##### Text

@p You made claims this was faster. Do you have benchmarks between this and the oldway to see?
@p
i do t need anything. A proper benchmark woukd be nice to back uo your claim, but if its just a guestimate then it is what it is. I just wanted to know where the xlaim came from and if it had any weight.
Ya know what is also CS 101, writing unit tests and benchmarks to go along side code that is written, even when it is known to be an improvement... Why? Simple, it helps us track the performance improvement and also help us tweak future modifications to the code and know when we make mistakes other than what we intended.
No one is saying your intent isnt justified, this is just how you write good code, that includes good tests not sure to prove out your current code, but more importantly as a measure for future tweaks to the code.
Good job and thanks for the hard work.
The thing is, optimisation is a tricky beast.
> that'd be like devising and running a benchmark to determine that a search index is faster than a full scan of the disk
I have seen many times where search indexes can be slower than full scans, just as sometimes hash tables can be slower than linked lists under the right circumstances.
I am not saying that applies here, I am not saying you are under any obligation to do a benchmark, I am not saying this is bad work in anyway.
All I'm saying is a benchmark would have been interesting and I dont rule out the possibility that under certain conditions it might show a slow down and in others a speedup, either of those might be marginal, and it would be interesting to see where the tradeover occurs and just how much of an improvement you get as various conditions grow.

##########
##### Information supplied

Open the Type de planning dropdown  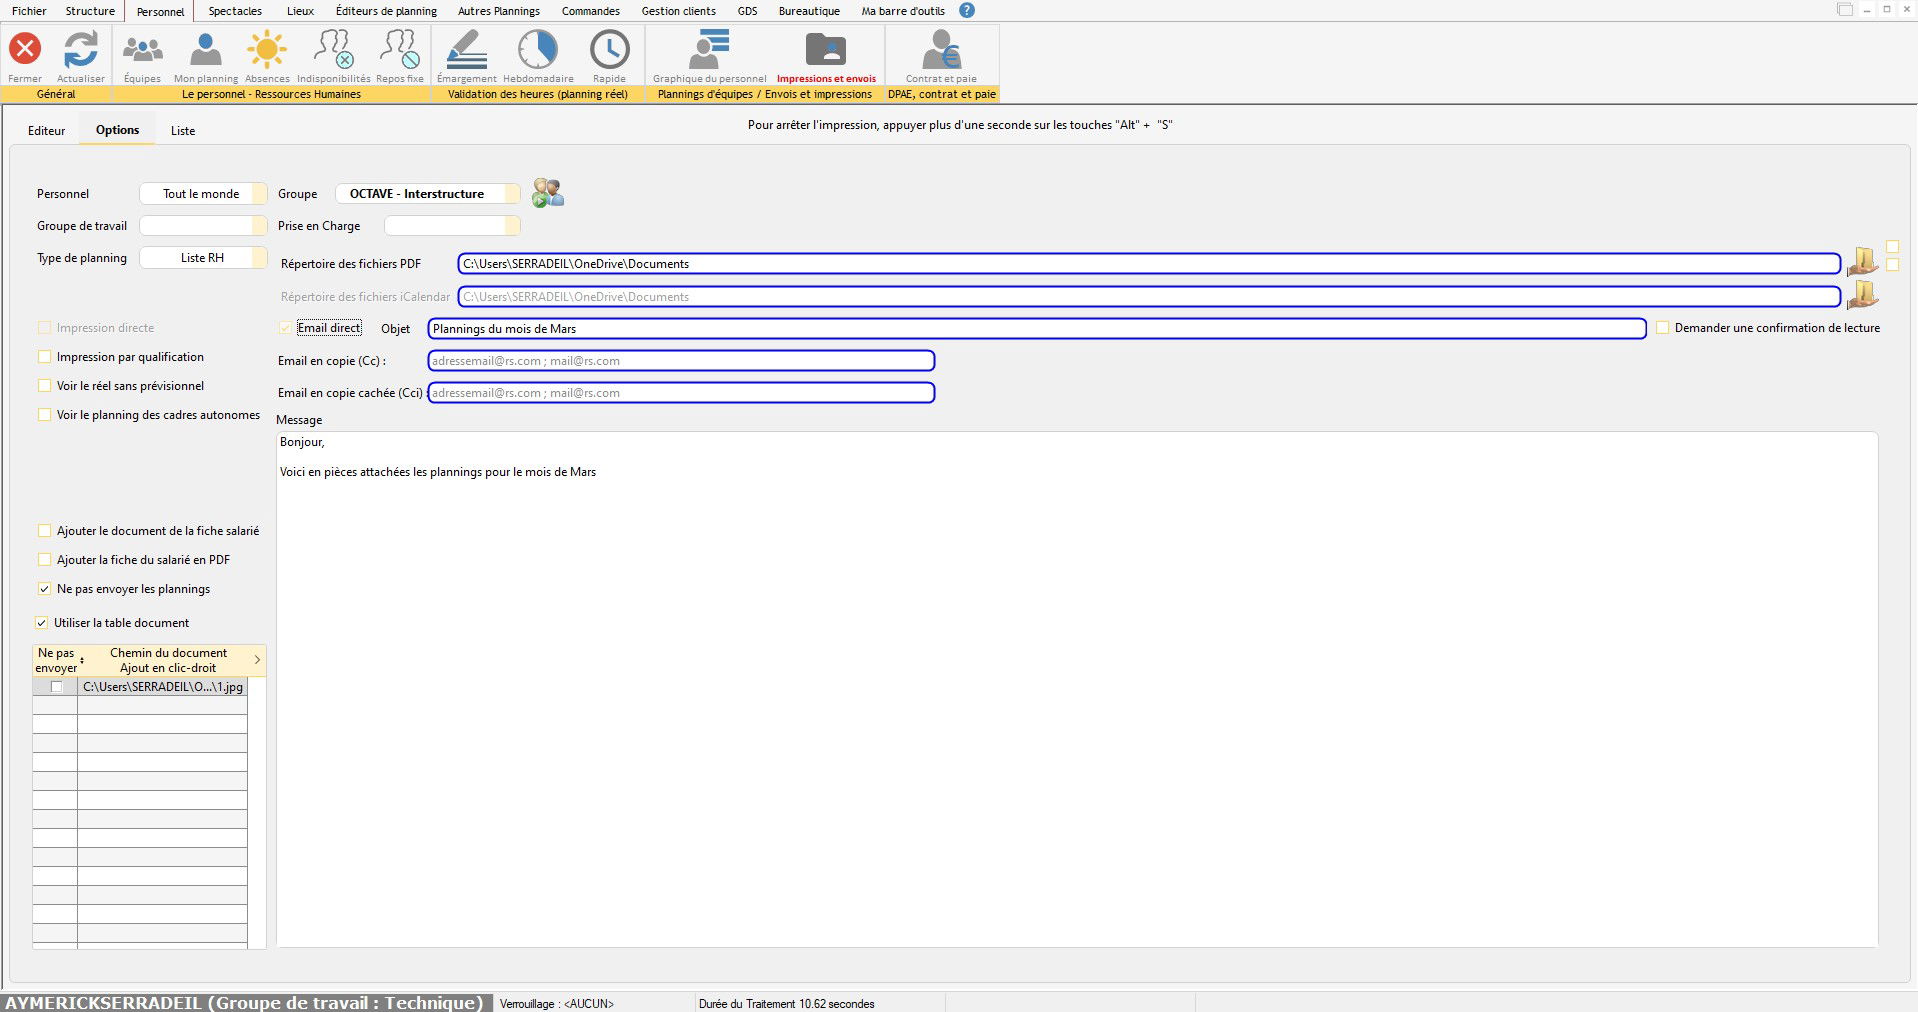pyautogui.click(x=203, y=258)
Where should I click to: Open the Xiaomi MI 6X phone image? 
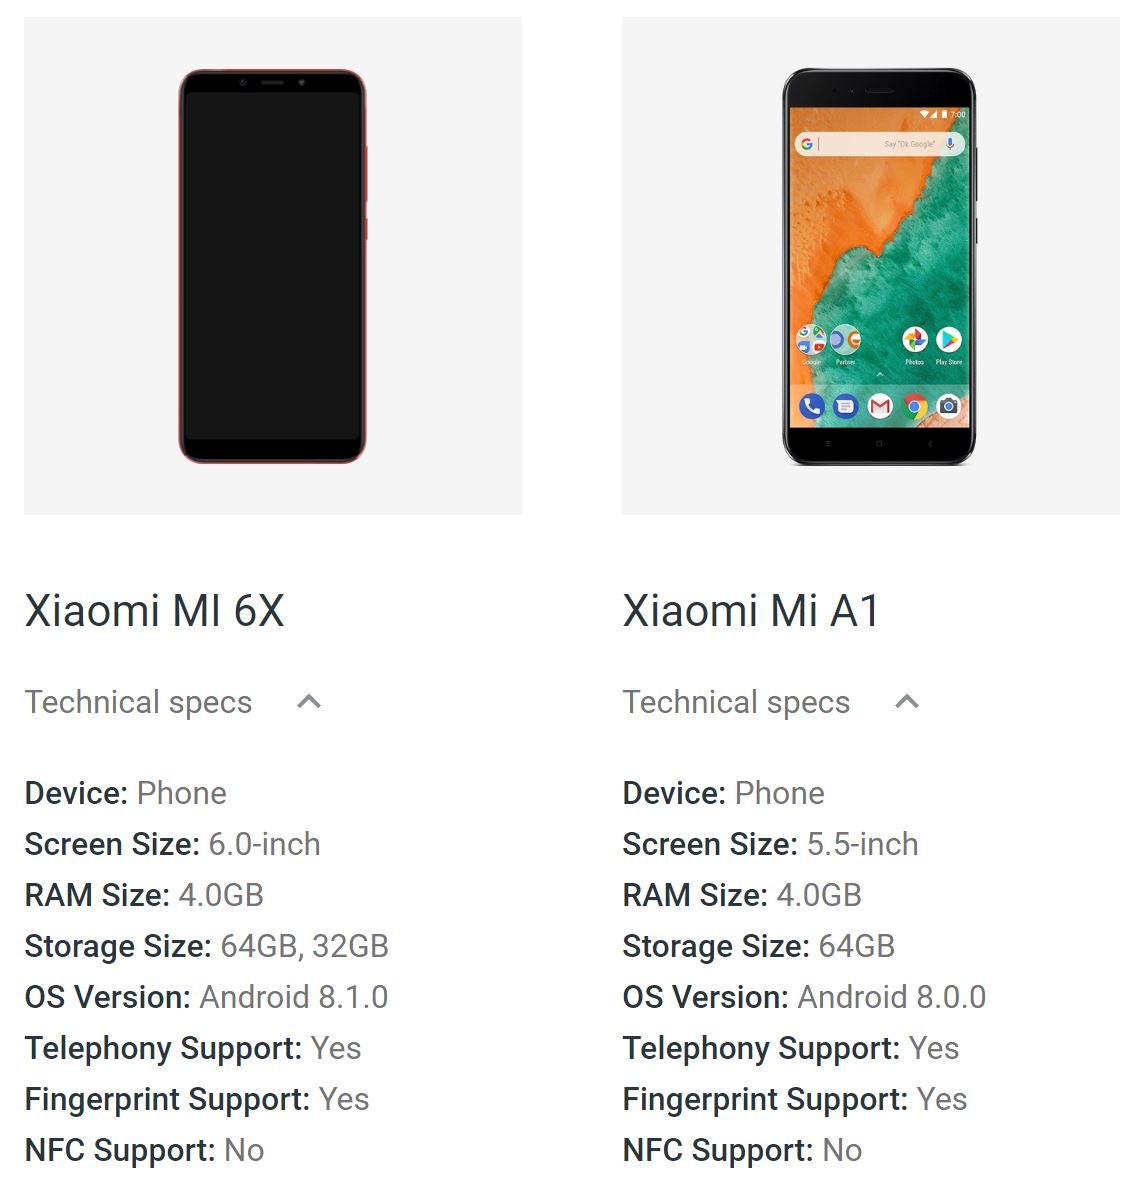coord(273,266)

##########

Activities —
1) According to the benchmark discussion, why should unit tests and benchmarks be written alongside code even when the change is known to be an improvement? Answer in one to three sentences.
2) Write the next part of the benchmark discussion, picking up after its last sentence.
The data has nothing to do with the benchmark discussion.

Answers by item —
1) They help track the performance improvement. They also help with tweaking future modifications to the code and show when changes cause mistakes that weren't intended.

2)
Again not saying you need to do this to determine it was a good move. Just saying it would have been interesting to see, and the benchmarks in general useful for future diagnostics.
On the projects I run I like to create along side my unit tests extensive benchmarking. As features or fixes are added we watch the benchmarks change along side it, and it provides a similar CI tool as unit tests might. So I generally find it a worthwhile effort even if it may not be critical in knowing that the current feature set makes sense performance wise.
LOL true that. I work on some really advanced projects that most even advanced CS guys dont seem to be able to understand or touch (though they do use the libraries)...
I think ive gotten to the point where I dont realize how the vast majority of CS professionals really never even learned the basics, let alone the advanced stuff.
Frankly I doubt many CS noobs would understand what P is doing, let along the need for CI that includes both benchmarks and tests.
That being said, CS 101 is dumbed-down trash that students should have the option to test out of as a required pre-req.